───── Data to use
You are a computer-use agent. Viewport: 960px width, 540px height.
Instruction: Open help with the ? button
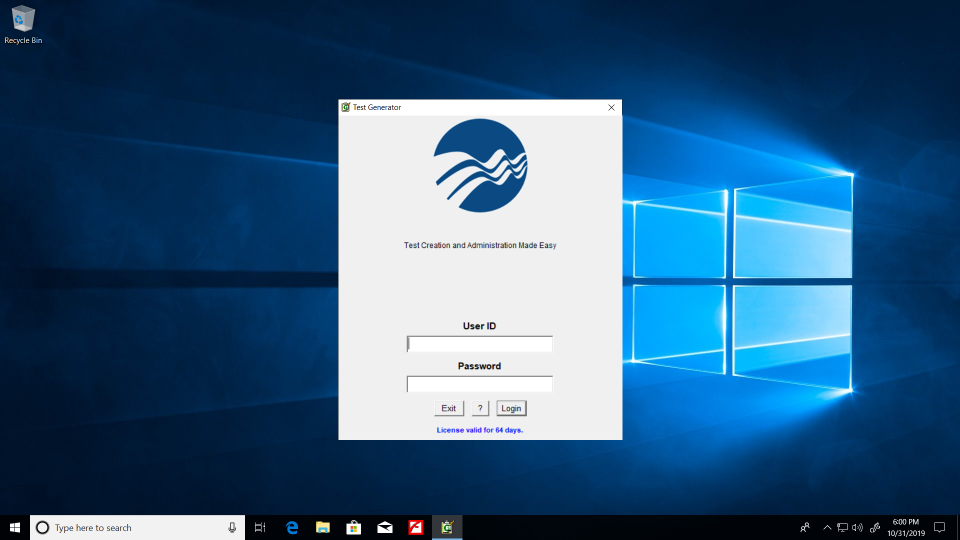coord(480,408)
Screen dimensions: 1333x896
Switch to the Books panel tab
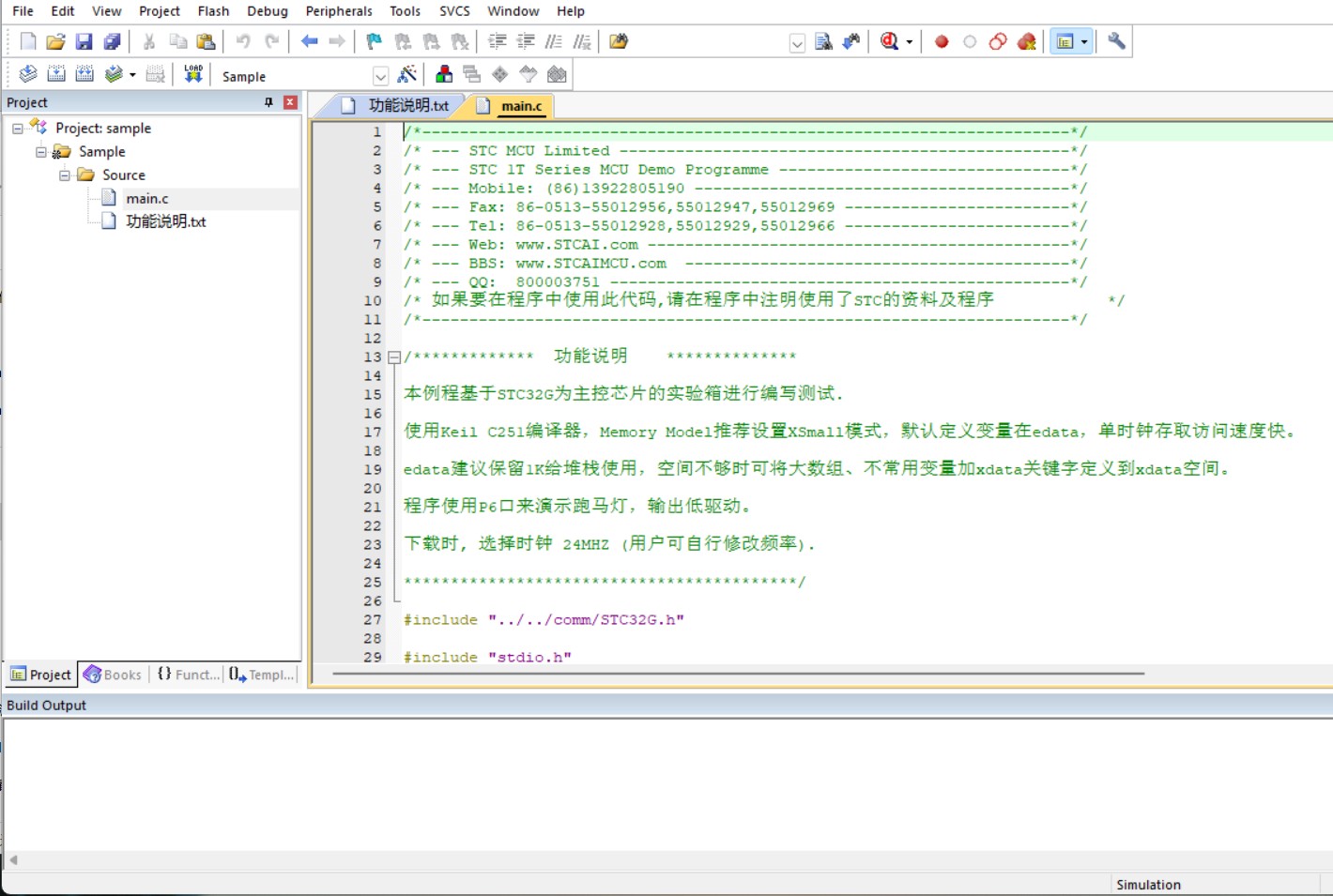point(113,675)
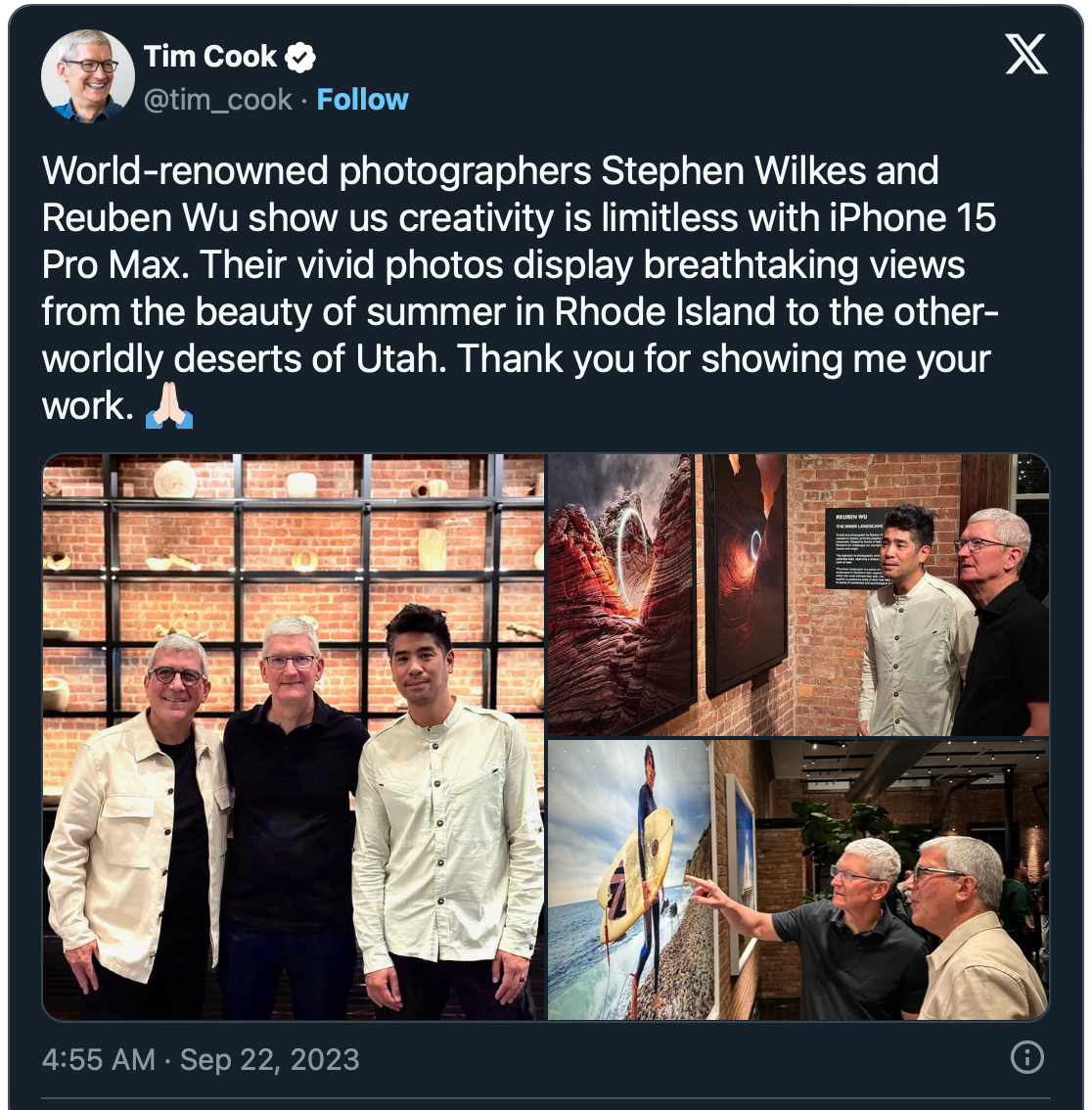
──────────
───── Data to use
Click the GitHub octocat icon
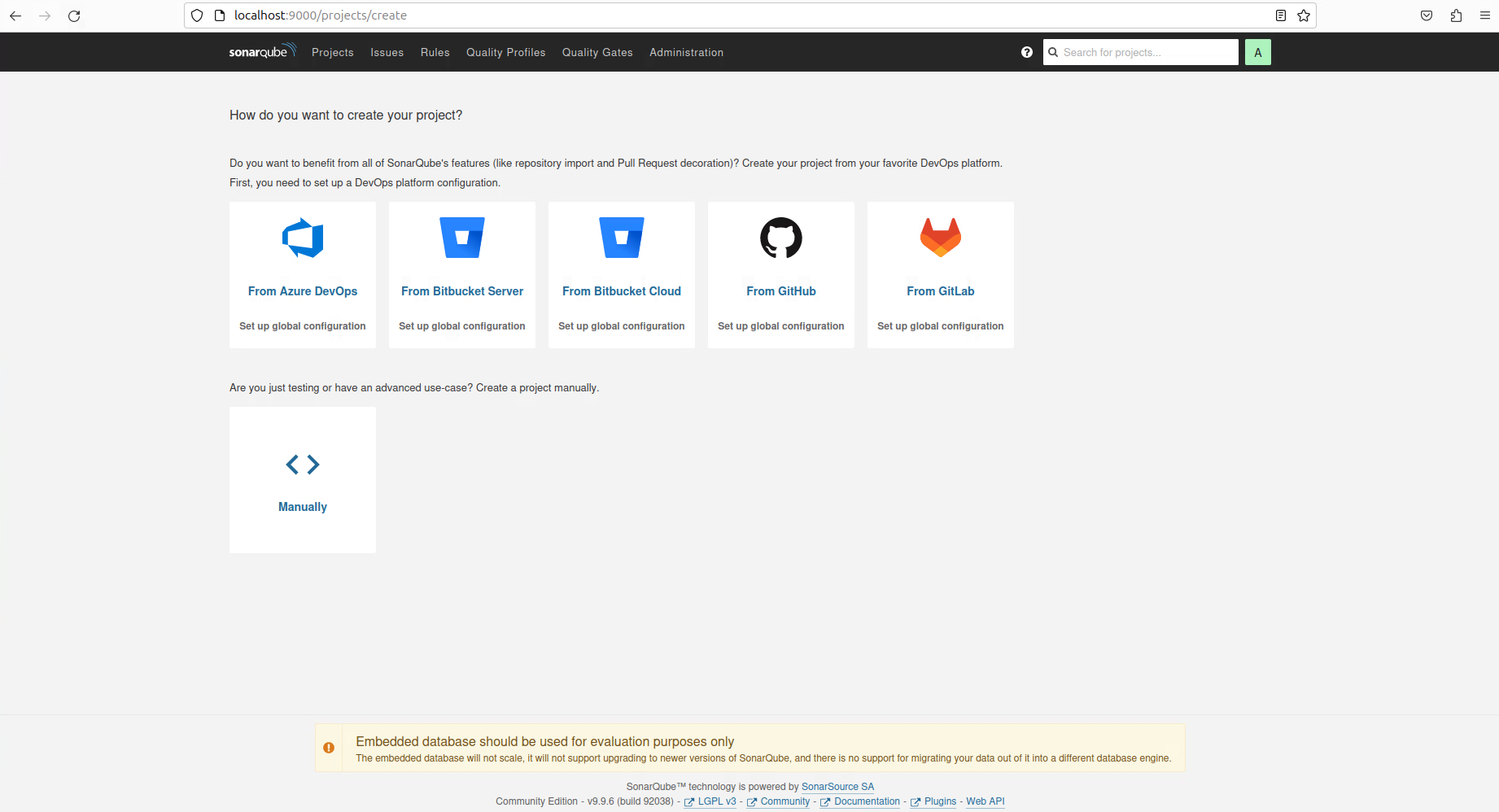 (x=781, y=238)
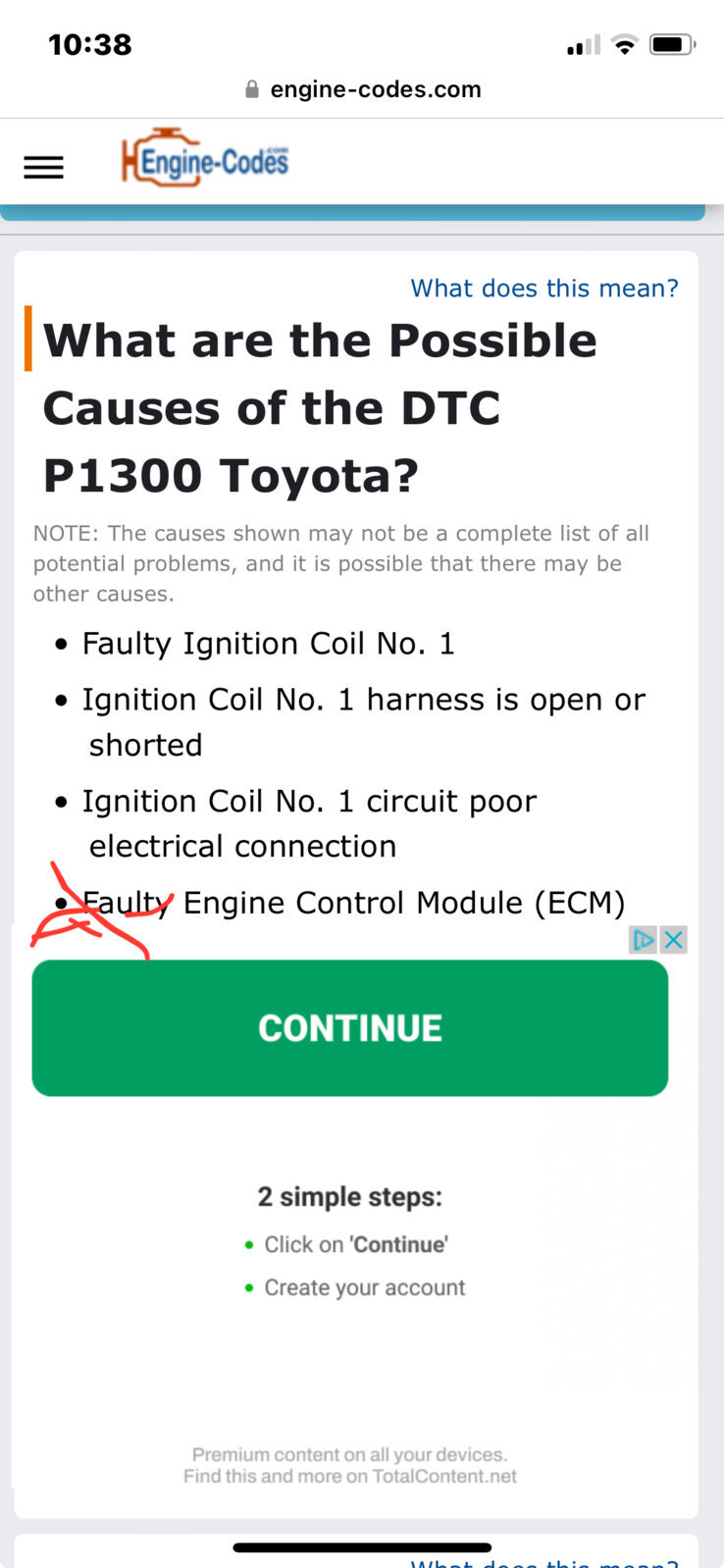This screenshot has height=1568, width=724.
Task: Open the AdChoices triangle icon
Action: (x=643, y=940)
──────────
───── Data to use
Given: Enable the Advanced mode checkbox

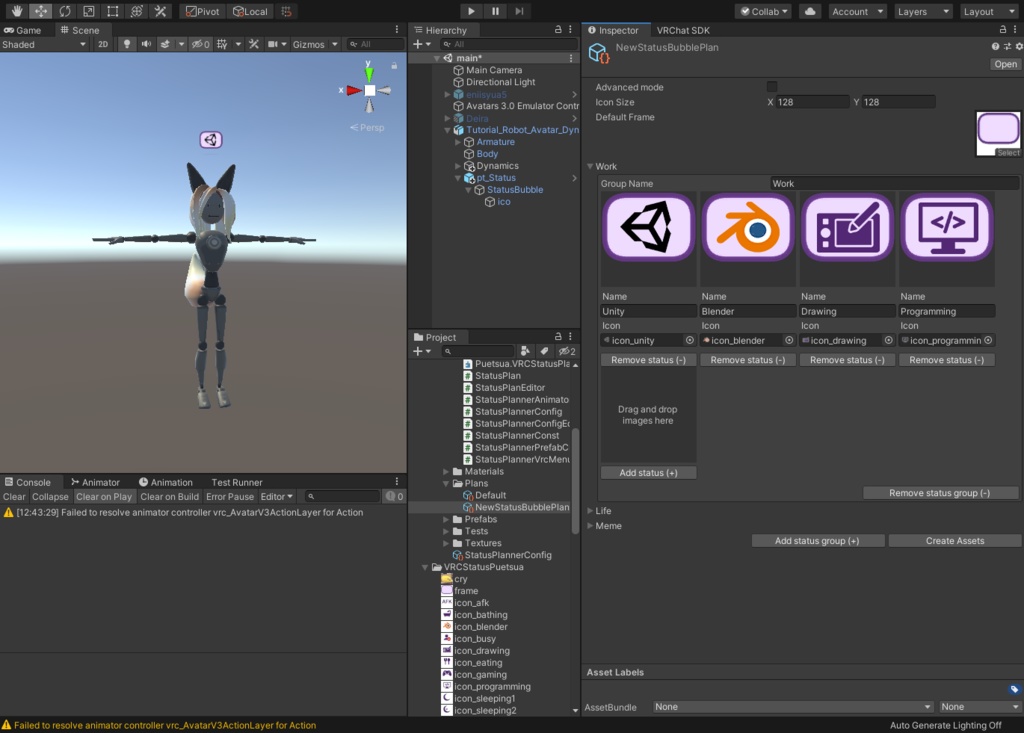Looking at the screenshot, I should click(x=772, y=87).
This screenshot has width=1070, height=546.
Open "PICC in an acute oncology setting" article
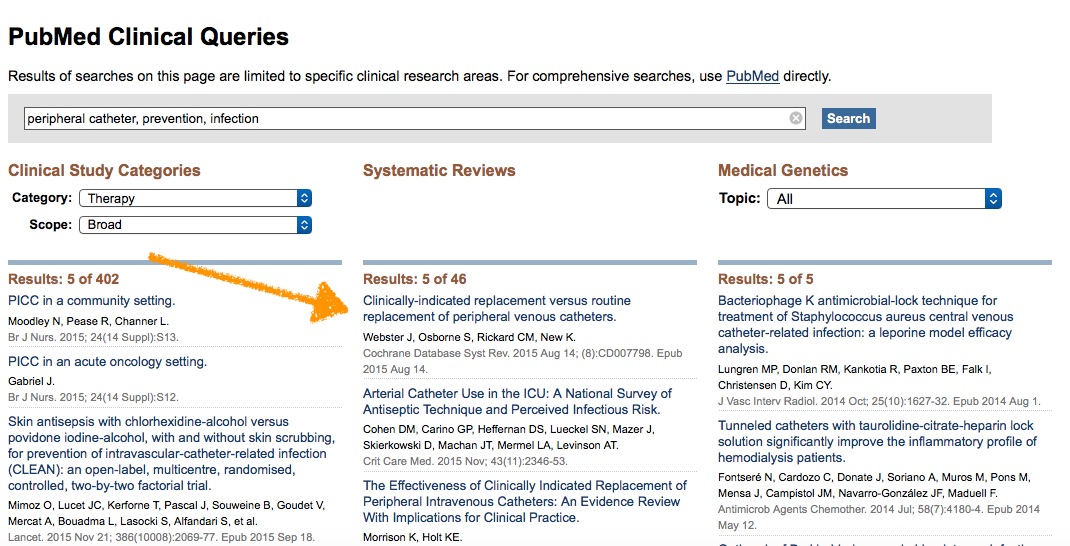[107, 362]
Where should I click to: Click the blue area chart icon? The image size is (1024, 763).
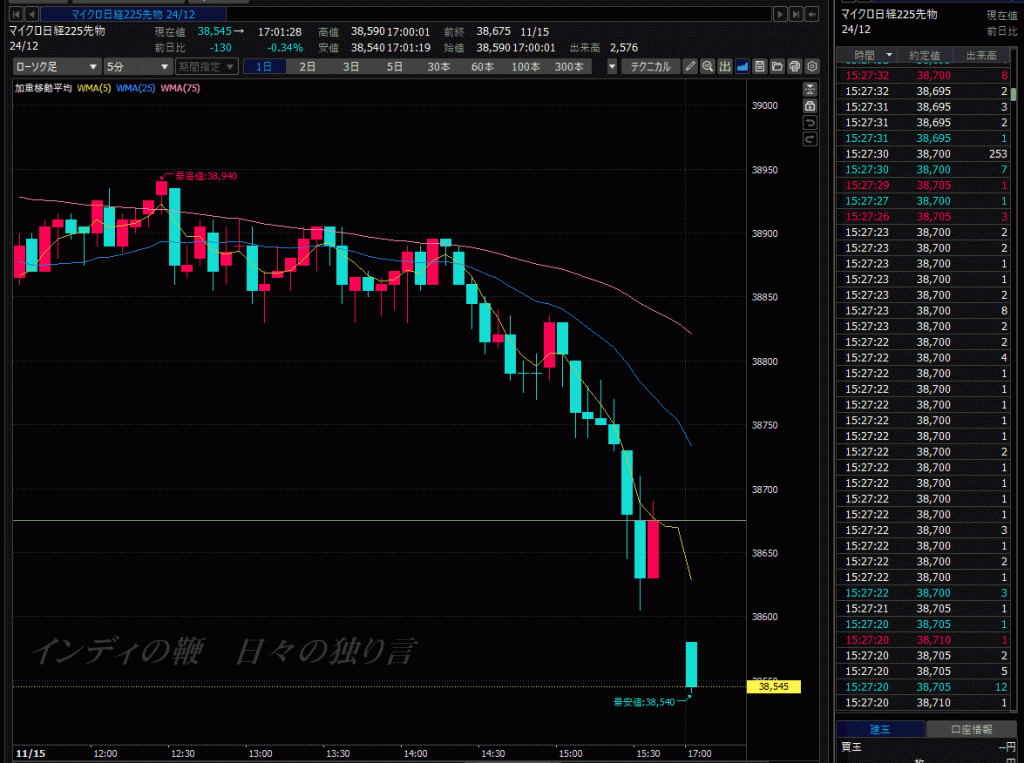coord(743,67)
──────────
What you will do:
Rewrite the stretch of the listing from the line containing "Given: Enable the Advanced mode checkbox" through the line containing "coord(743,67)", replacing "checkbox" with "toggle" and keeping everything else the same. Omit the pictures from your answer.

Answer below:
Given: Enable the Advanced mode toggle

Looking at the screenshot, I should click(x=772, y=87).
This screenshot has width=1070, height=546.
Open "PICC in an acute oncology setting" article
[107, 362]
Where should I click to: Click the blue area chart icon? The image size is (1024, 763).
coord(743,67)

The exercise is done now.